*PROBLEM DESCRIPTION*.
Reproduce every record below exactly as written, but leave out any pictures.

Recorded data
★ ★ ★ ★ ★
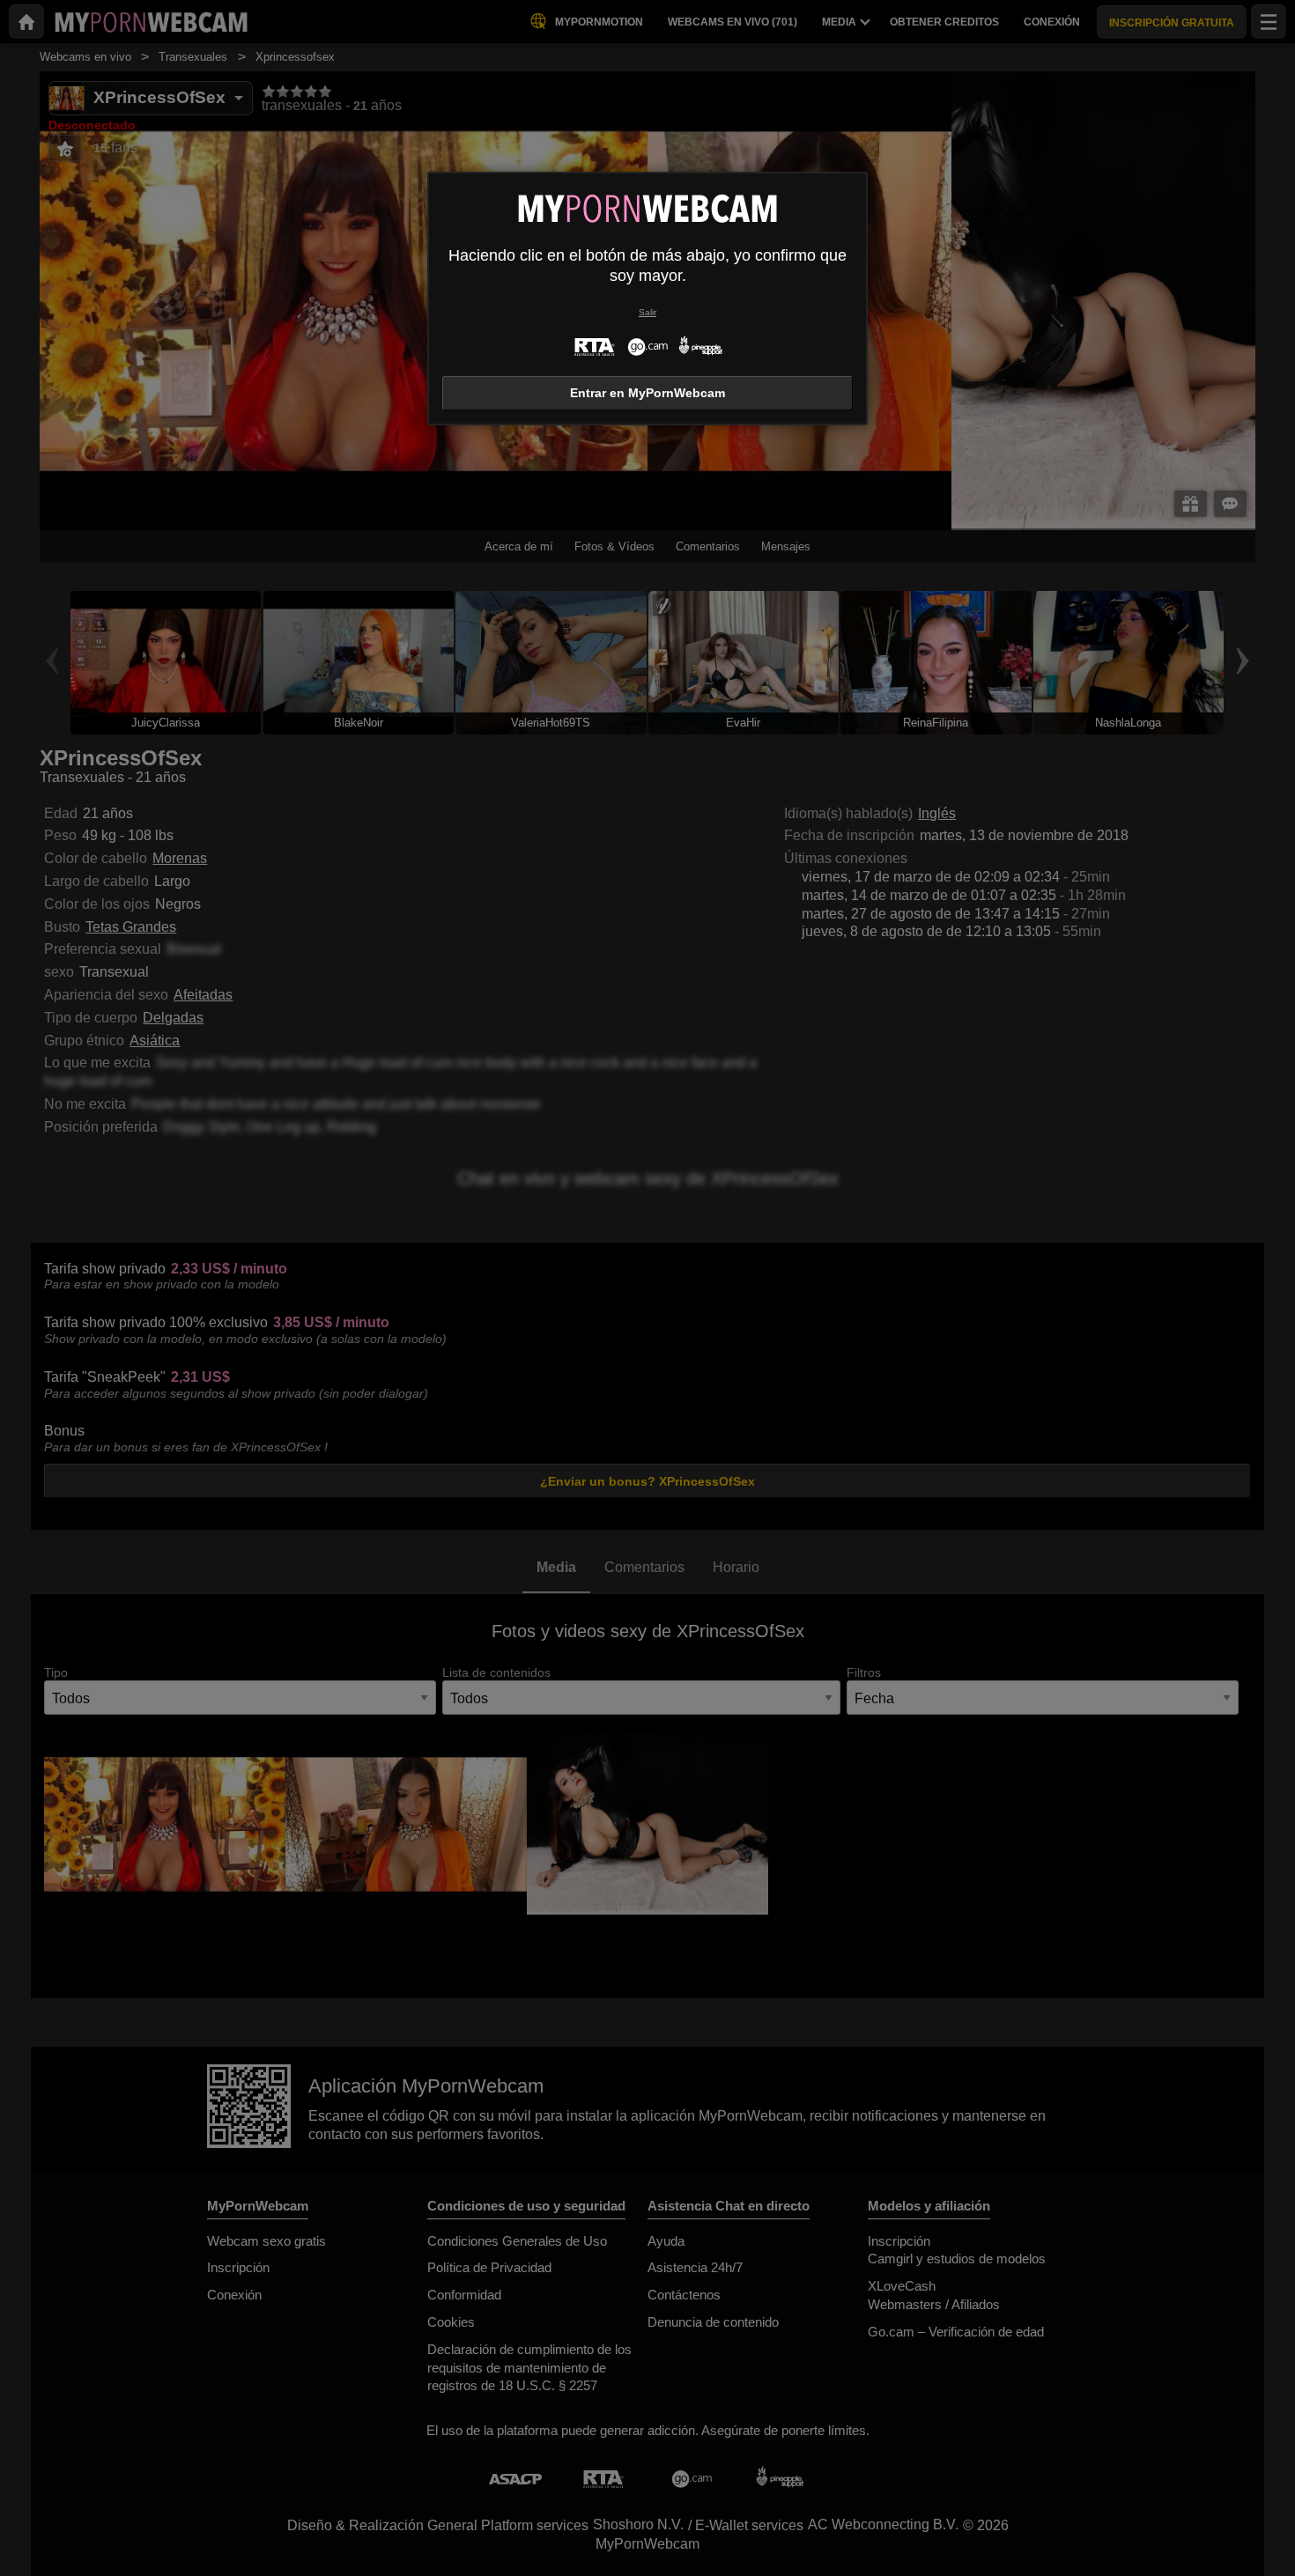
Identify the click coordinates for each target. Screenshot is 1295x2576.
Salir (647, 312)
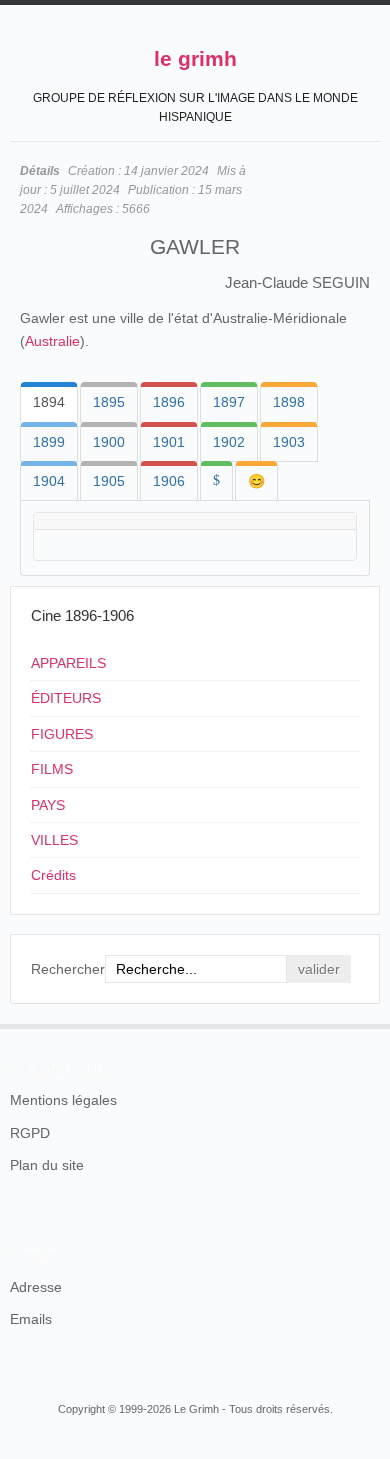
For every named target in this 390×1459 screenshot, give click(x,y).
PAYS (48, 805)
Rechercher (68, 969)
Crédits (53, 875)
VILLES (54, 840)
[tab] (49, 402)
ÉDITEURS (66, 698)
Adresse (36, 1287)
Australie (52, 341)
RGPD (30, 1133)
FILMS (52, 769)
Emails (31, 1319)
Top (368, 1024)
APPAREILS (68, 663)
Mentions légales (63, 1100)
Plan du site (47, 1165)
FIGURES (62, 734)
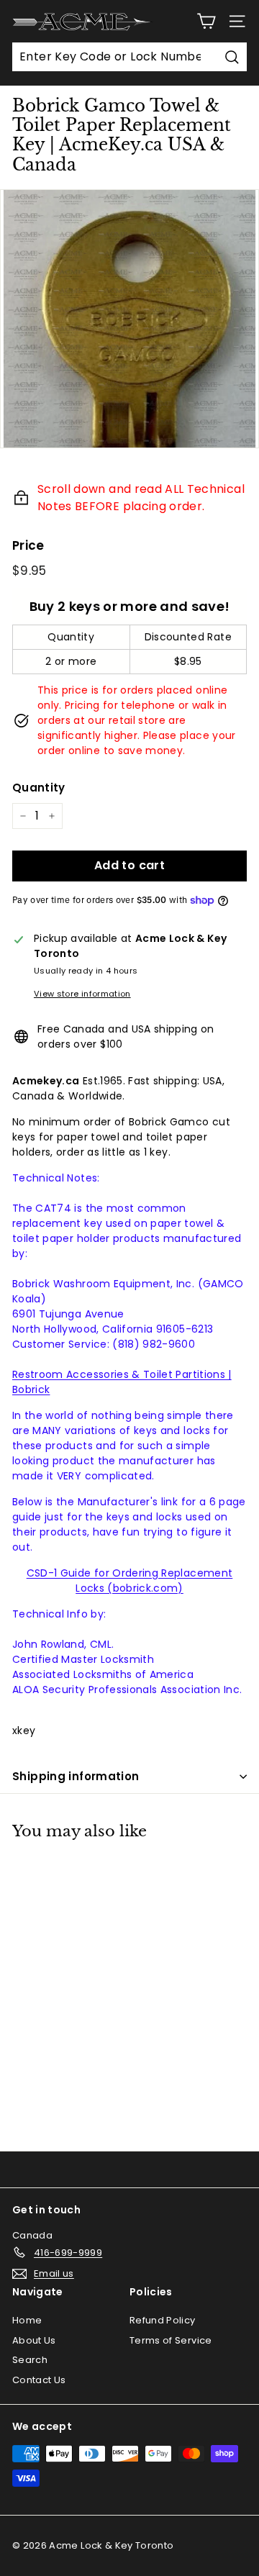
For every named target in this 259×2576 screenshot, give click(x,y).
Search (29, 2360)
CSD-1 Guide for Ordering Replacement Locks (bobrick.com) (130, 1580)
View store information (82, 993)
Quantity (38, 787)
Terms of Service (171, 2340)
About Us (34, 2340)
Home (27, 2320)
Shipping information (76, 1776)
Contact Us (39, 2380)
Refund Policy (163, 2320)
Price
★ ★ ★ ★ ★
*EXERCISE OUTPUT*.
Identify the click coordinates for each target. Screenshot is 1295x2576.
Salir (647, 312)
For every named target in this 390×1459 screenshot, give click(x,y).
PAYS (48, 805)
Rechercher (68, 969)
Crédits (53, 875)
VILLES (54, 840)
[tab] (49, 402)
ÉDITEURS (66, 698)
Adresse (36, 1287)
Australie (52, 341)
RGPD (30, 1133)
FILMS (52, 769)
Emails (31, 1319)
Top (368, 1024)
APPAREILS (68, 663)
Mentions légales (63, 1100)
Plan du site (47, 1165)
FIGURES (62, 734)
For every named target in this 259×2576 screenshot, give click(x,y).
Search (29, 2360)
CSD-1 Guide for Ordering Replacement Locks (bobrick.com) (130, 1580)
View store information (82, 993)
Quantity (38, 787)
Terms of Service (171, 2340)
About Us (34, 2340)
Home (27, 2320)
Shipping information (76, 1776)
Contact Us (39, 2380)
Refund Policy (163, 2320)
Price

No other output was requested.